Cathy Gruel, pour sa part, relève "le grand soulagement ressenti d'avoir pour interlocuteur une personne pour les écouter et les aider."
Seconde réaction : "l'étonnement face à la richesse de l'offre et son caractère gratuit", beaucoup d'entre eux pensant que le coût serait déduit de leur rente OCIRP - "c'est une bouffée d'oxygène qui leur est apportée". Les deux services les plus utilisés pendant les trois premiers mois confirment d'ailleurs la diversité des besoins : le soutien psychologique et le jardinage.
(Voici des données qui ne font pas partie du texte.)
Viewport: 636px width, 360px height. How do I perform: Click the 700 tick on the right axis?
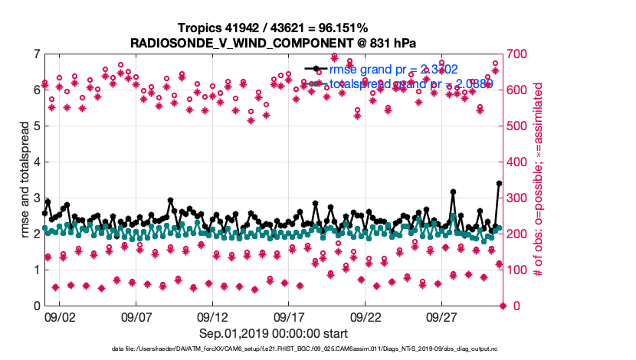click(523, 54)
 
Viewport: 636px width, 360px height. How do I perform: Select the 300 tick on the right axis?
click(523, 198)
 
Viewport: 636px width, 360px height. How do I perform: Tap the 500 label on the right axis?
click(523, 126)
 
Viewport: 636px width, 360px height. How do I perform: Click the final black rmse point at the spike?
click(499, 183)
Tous les mois, les équipes de l'OCIRP et d'IMA se rencontrent pour échanger et envisager des perspectives d'amélioration. Première concrétisation : jusqu'alors, chaque nouveau bénéficiaire contactait directement l'OCIRP ou renvoyait un formulaire pour demander à être appelé. Dans l'optique d'une coordination plus efficace, IMA se charge désormais de les appeler directement dès la mise en place de la prestation.
Les garanties "augmentées" pour faire face au décès
L'offre de services s'est considéralement enrichie pour les nouveaux bénéficiaires des garanties Veuvage, Education et Handicap. Un coordinateur écoute, informe et oriente. Il active des services en fonction des besoins et en assure le suivi. Tour d'horizon des services proposés dans le cadre de l'accompagnement social personnalisé.
Pour se reconstruire et, si besoin, adapter son projet de vie
- Soutien psychologique*
- Aide au retour à l'emploi
- Coaching budget
- Coaching forme
- Nettoyage du logement, lors d'un déménagement ou d'une vente
Assurer l'avenir des enfants
- Soutien scolaire, avec des cours particuliers sur mesure**
- Orientation et insertion professionnelle, avec un accompagnement jusqu'à 26 ans**
Etre autonome
- Aide financière pour le brevet de sécurité routière, l'année des 16 ans, sous conditions de ressources**
- Aide financière pour le permis de conduire, l'année des 18 ans, sous conditions de ressources**
- Stage de renforcement en conduite pour les détenteurs d'un permis de moins d'un an **
- Aide financière pour le permis de conduire ou la reprise d'heures de conduite, pour les demandeurs d'emploi. Sous conditions de ressources*
S'accorder un moment de répit*
- Partir en vacances, en profitant d'un séjour à un tarif préférentiel (pour les plus de 60 ans)*
Faciliter le quotidien
- Aide aux démarches administratives à domicile
- Conseils juridiques (consommation, logement, impôts, succession...)
- Aide à domicile
- Mise à disposition d'un(e) auxiliaire de vie
- Accompagnement d'enfant(s) à l'école et aux activités extrascolaires
- Garde d'enfant(s)
- Présence facilitée d'un proche
- Aide aux déplacements, par l'organisation et la mise à disposition d'un taxi
- Bien-être, avec la prise en charge de diverses prestations
Et aussi
- Entretien du jardin, petit bricolage, livraison de courses, nettoyage et fleurissement des sépultures...
* Service spécifique pour les bénéficiaires de rente de conjoint (garantie veuvage).
** Service spécifique pour les bénéficiaires de rente éducation (garantie éducation).
Vivreaprès.fr : Le site dédié aux ruptures de vie
Vivreapres.fr est accessible à tous pour faciliter l'accès à l'information sur les situation de ruptures de vie.
A travers des guides pratiques, des articles, des infographies et des vidéos laissant une large place à des témoignages, on aborde les questions liées au décès et au deuil, aux maladies redoutées, aux séparations ou encore aux périodes de chômage.
Ce site grand public s'adresse aussi bien aux bénéficiaires des garanties OCIRP qu'aux particuliers non couverts, en passant par les dirigeants d'entreprises et services de ressources humaines souhaitant mieux conseiller leurs salariés et leurs proches.